§ About this task: Everything from the line with "The height and" to the final line of the entries is to be set down exactly, except the pictures.
◆ ◆ ◆ ◆ ◆
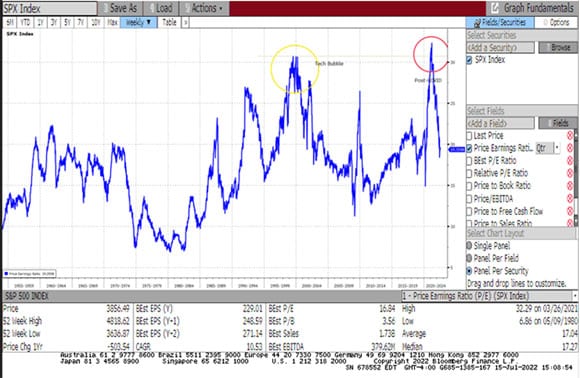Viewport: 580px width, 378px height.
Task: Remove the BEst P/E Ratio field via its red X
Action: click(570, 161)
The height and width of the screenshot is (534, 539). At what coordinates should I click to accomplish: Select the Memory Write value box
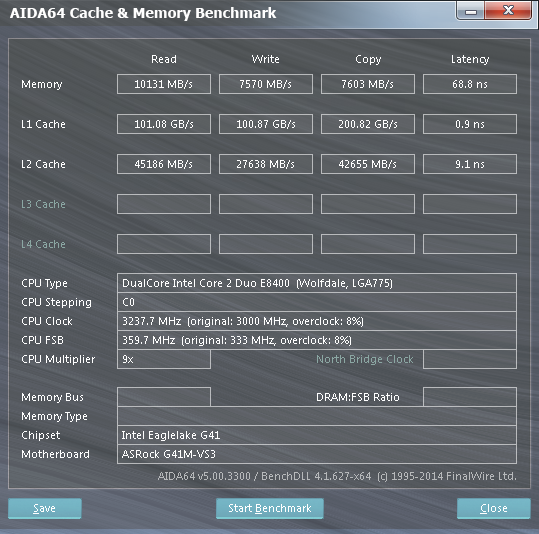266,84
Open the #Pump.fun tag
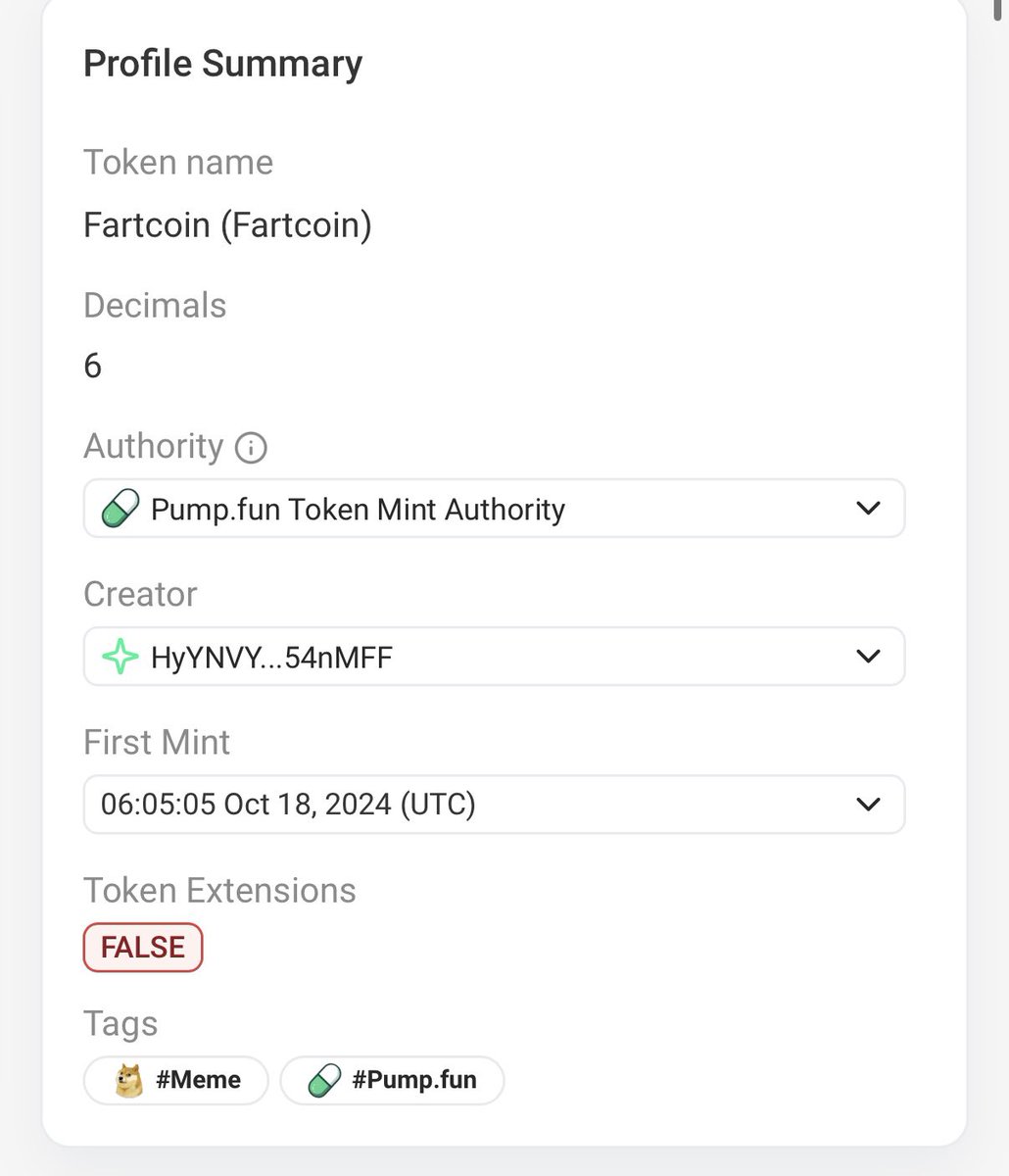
◆ ◆ ◆ ◆ ◆
§ Answer to this problem:
The height and width of the screenshot is (534, 539). At what coordinates should I click to accomplish: Select the Memory Write value box
266,84
Open the #Pump.fun tag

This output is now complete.